PROBLEM REQUIREMENTS: Every record here needs to be written out again exactly.

(Collected data)
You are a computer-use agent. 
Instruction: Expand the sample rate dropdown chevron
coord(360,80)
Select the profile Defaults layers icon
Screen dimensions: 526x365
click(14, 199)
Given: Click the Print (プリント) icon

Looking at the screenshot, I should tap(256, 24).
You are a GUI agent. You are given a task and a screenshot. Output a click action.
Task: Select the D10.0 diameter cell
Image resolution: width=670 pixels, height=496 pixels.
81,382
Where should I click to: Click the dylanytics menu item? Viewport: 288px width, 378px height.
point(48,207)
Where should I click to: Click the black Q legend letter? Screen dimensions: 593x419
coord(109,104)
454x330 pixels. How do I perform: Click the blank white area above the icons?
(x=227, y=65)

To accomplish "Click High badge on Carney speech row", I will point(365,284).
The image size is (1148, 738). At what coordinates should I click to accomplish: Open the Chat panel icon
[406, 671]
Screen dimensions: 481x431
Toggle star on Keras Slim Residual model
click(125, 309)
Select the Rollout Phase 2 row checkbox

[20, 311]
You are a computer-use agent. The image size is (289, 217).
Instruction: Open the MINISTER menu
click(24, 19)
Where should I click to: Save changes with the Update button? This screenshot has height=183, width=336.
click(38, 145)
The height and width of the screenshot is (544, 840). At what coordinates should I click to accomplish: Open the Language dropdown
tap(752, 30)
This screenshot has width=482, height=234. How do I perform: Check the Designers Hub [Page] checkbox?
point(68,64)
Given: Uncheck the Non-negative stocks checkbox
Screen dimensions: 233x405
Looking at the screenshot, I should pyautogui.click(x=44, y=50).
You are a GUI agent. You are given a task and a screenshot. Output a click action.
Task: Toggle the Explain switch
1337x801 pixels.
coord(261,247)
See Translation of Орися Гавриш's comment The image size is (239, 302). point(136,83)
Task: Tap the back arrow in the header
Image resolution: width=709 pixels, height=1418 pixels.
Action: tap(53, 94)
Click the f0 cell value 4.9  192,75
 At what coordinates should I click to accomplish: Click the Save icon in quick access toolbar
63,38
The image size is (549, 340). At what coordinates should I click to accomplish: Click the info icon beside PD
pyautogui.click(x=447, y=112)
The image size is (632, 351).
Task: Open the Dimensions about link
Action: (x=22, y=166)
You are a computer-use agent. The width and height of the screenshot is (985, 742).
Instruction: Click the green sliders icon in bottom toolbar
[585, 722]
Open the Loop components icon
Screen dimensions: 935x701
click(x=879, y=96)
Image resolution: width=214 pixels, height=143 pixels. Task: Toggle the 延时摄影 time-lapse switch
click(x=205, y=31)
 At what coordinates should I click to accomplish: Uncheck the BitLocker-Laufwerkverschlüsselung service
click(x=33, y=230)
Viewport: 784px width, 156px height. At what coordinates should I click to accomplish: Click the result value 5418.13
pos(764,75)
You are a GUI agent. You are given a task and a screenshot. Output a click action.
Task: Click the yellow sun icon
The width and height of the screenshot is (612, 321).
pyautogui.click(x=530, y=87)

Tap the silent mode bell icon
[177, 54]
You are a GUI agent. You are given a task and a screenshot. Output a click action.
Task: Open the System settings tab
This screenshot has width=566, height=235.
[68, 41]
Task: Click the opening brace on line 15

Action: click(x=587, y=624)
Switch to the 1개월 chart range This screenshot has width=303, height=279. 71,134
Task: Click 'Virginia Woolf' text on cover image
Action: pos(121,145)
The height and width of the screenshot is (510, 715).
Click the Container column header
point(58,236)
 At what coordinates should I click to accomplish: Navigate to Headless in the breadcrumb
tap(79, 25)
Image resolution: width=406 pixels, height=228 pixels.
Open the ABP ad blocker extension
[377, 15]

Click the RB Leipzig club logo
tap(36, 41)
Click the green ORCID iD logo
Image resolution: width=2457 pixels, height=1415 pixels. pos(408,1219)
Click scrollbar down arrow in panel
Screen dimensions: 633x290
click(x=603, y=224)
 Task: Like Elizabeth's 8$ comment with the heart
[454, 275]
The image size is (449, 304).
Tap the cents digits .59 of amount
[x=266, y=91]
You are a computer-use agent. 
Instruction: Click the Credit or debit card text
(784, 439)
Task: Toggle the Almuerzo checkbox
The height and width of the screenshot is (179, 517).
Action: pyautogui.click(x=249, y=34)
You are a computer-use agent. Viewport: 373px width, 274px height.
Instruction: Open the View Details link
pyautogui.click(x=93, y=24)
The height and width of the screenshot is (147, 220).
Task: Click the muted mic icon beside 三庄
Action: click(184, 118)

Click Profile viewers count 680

ANSWER TO THIS PROBLEM:
You are a computer-use agent. 
Instruction: Expand the sample rate dropdown chevron
coord(360,80)
Select the profile Defaults layers icon
Screen dimensions: 526x365
click(14, 199)
Given: Click the Print (プリント) icon

Looking at the screenshot, I should tap(256, 24).
You are a GUI agent. You are given a task and a screenshot. Output a click action.
Task: Select the D10.0 diameter cell
Image resolution: width=670 pixels, height=496 pixels.
81,382
Where should I click to: Click the dylanytics menu item? Viewport: 288px width, 378px height.
point(48,207)
Where should I click to: Click the black Q legend letter? Screen dimensions: 593x419
coord(109,104)
454x330 pixels. How do I perform: Click the blank white area above the icons?
(x=227, y=65)

To accomplish "Click High badge on Carney speech row", I will point(365,284).
The image size is (1148, 738). At what coordinates should I click to accomplish: Open the Chat panel icon
[406, 671]
Screen dimensions: 481x431
Toggle star on Keras Slim Residual model
click(125, 309)
Select the Rollout Phase 2 row checkbox

[20, 311]
You are a computer-use agent. The image size is (289, 217).
Instruction: Open the MINISTER menu
click(24, 19)
Where should I click to: Save changes with the Update button? This screenshot has height=183, width=336.
click(38, 145)
The height and width of the screenshot is (544, 840). At what coordinates should I click to accomplish: Open the Language dropdown
tap(752, 30)
This screenshot has width=482, height=234. How do I perform: Check the Designers Hub [Page] checkbox?
point(68,64)
Given: Uncheck the Non-negative stocks checkbox
Screen dimensions: 233x405
Looking at the screenshot, I should pyautogui.click(x=44, y=50).
You are a GUI agent. You are given a task and a screenshot. Output a click action.
Task: Toggle the Explain switch
1337x801 pixels.
coord(261,247)
See Translation of Орися Гавриш's comment The image size is (239, 302). point(136,83)
Task: Tap the back arrow in the header
Image resolution: width=709 pixels, height=1418 pixels.
Action: tap(53, 94)
Click the f0 cell value 4.9  192,75
 At what coordinates should I click to accomplish: Click the Save icon in quick access toolbar
63,38
The image size is (549, 340). At what coordinates should I click to accomplish: Click the info icon beside PD
pyautogui.click(x=447, y=112)
The image size is (632, 351).
Task: Open the Dimensions about link
Action: (x=22, y=166)
You are a computer-use agent. The width and height of the screenshot is (985, 742).
Instruction: Click the green sliders icon in bottom toolbar
[585, 722]
Open the Loop components icon
Screen dimensions: 935x701
click(x=879, y=96)
Image resolution: width=214 pixels, height=143 pixels. Task: Toggle the 延时摄影 time-lapse switch
click(x=205, y=31)
 At what coordinates should I click to accomplish: Uncheck the BitLocker-Laufwerkverschlüsselung service
click(x=33, y=230)
Viewport: 784px width, 156px height. At what coordinates should I click to accomplish: Click the result value 5418.13
pos(764,75)
You are a GUI agent. You are given a task and a screenshot. Output a click action.
Task: Click the yellow sun icon
The width and height of the screenshot is (612, 321).
pyautogui.click(x=530, y=87)

Tap the silent mode bell icon
[177, 54]
You are a GUI agent. You are given a task and a screenshot. Output a click action.
Task: Open the System settings tab
This screenshot has width=566, height=235.
[68, 41]
Task: Click the opening brace on line 15

Action: click(x=587, y=624)
Switch to the 1개월 chart range This screenshot has width=303, height=279. 71,134
Task: Click 'Virginia Woolf' text on cover image
Action: pos(121,145)
The height and width of the screenshot is (510, 715).
Click the Container column header
point(58,236)
 At what coordinates should I click to accomplish: Navigate to Headless in the breadcrumb
tap(79, 25)
Image resolution: width=406 pixels, height=228 pixels.
Open the ABP ad blocker extension
[377, 15]

Click the RB Leipzig club logo
tap(36, 41)
Click the green ORCID iD logo
Image resolution: width=2457 pixels, height=1415 pixels. pos(408,1219)
Click scrollbar down arrow in panel
Screen dimensions: 633x290
click(x=603, y=224)
 Task: Like Elizabeth's 8$ comment with the heart
[454, 275]
The image size is (449, 304).
Tap the cents digits .59 of amount
[x=266, y=91]
You are a computer-use agent. 
Instruction: Click the Credit or debit card text
(784, 439)
Task: Toggle the Almuerzo checkbox
The height and width of the screenshot is (179, 517).
Action: pyautogui.click(x=249, y=34)
You are a computer-use agent. Viewport: 373px width, 274px height.
Instruction: Open the View Details link
pyautogui.click(x=93, y=24)
The height and width of the screenshot is (147, 220).
Task: Click the muted mic icon beside 三庄
Action: click(184, 118)

Click Profile viewers count 680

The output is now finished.